Local image generation has also reached parity with — and in some cases surpassed — cloud quality, thanks to models like Flux.1 and SD 3.5 Large.
The tools
ComfyUI
A node-based workflow editor — extremely flexible and powerful. The professional's choice. Supports every model and extension. Steeper learning curve.
Automatic1111
The original web UI for Stable Diffusion. Huge extension ecosystem, mature, well-documented. Slower to adopt new architectures.
Forge
A fork of Automatic1111 optimised for VRAM efficiency. Runs larger models on less memory than the original. Good starting point for 8 GB cards.
InvokeAI
A polished, modern UI focused on creative professionals. Clean interface, good canvas tools, active development.
The models
| Model | Params | Min VRAM | Strengths |
|---|---|---|---|
| Stable Diffusion XL | 3.5B | 6 GB | Fastest, largest LoRA library, great for artistic styles |
| SD 3.5 Large | 8B | 10 GB | Excellent text rendering, photorealism, prompt adherence |
| Flux.1 [schnell] | 12B | 12 GB | High quality in 4 steps — very fast, permissive license |
| Flux.1 [dev] | 12B | 12 GB | Best quality at 20–30 steps, non-commercial license |
| HiDream | 17B | 16 GB | Cinematic detail, strong photorealism |
What about add-ons?
ControlNet models let you control image composition using a reference image, pose skeleton, or edge map. LoRAs are small (50–300 MB) fine-tune files that add a specific style or subject to a base model — you can mix multiple LoRAs with different weights.
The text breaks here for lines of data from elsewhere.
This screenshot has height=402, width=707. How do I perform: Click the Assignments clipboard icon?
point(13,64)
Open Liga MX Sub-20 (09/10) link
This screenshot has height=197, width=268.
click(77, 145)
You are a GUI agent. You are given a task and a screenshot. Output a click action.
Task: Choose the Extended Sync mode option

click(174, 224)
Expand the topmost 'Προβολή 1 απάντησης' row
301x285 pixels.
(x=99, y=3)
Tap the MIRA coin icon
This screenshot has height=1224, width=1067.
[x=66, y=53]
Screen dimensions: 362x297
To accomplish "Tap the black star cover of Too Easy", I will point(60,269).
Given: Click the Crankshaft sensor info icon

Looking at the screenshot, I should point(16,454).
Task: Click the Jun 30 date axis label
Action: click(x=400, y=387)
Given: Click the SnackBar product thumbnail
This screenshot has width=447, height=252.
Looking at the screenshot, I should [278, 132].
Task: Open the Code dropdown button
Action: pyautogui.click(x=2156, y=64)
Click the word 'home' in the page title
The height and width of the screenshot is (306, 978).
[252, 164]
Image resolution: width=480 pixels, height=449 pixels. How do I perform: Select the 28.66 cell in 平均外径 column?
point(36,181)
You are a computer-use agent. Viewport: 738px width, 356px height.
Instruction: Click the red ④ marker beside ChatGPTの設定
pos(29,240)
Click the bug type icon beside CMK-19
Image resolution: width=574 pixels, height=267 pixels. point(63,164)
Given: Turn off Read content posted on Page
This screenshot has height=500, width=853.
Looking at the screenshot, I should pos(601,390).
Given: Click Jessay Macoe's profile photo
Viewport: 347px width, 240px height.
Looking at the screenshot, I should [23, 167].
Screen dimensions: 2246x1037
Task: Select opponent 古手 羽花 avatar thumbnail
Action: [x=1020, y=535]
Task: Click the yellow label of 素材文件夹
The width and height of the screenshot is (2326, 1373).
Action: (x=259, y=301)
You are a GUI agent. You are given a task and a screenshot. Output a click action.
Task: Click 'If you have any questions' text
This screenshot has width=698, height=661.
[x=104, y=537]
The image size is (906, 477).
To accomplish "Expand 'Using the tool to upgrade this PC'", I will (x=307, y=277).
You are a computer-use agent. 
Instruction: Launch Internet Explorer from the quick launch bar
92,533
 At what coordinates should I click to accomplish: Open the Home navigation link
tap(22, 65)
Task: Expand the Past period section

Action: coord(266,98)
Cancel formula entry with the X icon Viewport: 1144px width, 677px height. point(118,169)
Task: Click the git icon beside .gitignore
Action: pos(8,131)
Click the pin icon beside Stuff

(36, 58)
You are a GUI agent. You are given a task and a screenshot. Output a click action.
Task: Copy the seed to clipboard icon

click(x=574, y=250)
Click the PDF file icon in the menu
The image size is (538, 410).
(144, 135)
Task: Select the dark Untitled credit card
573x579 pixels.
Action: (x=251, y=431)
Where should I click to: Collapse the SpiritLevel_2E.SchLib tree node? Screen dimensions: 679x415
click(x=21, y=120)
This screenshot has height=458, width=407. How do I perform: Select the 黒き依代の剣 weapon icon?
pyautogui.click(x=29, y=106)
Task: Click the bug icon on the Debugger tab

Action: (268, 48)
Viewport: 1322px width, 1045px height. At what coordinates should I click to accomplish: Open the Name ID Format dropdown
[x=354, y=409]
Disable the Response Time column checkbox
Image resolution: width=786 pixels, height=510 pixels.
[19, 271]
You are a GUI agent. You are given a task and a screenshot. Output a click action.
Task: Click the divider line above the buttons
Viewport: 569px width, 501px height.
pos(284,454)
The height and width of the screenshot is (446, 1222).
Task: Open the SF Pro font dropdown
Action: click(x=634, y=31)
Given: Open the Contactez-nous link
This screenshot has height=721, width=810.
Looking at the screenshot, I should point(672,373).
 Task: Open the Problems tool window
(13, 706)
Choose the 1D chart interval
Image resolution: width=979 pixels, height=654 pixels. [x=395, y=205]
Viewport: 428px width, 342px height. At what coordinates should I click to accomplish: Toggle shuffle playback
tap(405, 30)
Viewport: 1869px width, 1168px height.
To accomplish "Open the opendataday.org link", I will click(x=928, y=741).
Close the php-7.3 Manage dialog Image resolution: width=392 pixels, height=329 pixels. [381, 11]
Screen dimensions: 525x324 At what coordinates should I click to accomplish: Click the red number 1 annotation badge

These run on top of your base model and consume additional VRAM.
Speed expectations
| GPU | Flux.1 schnell (4 steps, 1024px) |
|---|---|
| RTX 4060 (8 GB) — with SDXL instead | ~8 seconds (SDXL only) |
| RTX 4070 Super (12 GB) | ~18–25 seconds |
| RTX 4090 (24 GB) | ~6–8 seconds |
| RTX 5090 (32 GB) | ~3–5 seconds |
NVIDIA Tensor Cores are the engine behind every denoising step. An RTX 4060 (8 GB) runs SDXL comfortably and SD 3.5 Medium with Forge's memory optimisations. An RTX 4070 Super or 4060 Ti 16GB opens up Flux.1 at full quality. An RTX 4090 or 5090 generates Flux images in seconds and supports batch generation for serious workflows.
The DGX Spark's 128 GB lets you load multiple base models, ControlNets, and large LoRA stacks simultaneously — eliminating the model-swapping delays that slow down creative workflows on consumer GPUs. TensorRT-optimised pipelines on NVIDIA hardware can deliver an additional 2–4× speed boost over standard PyTorch inference.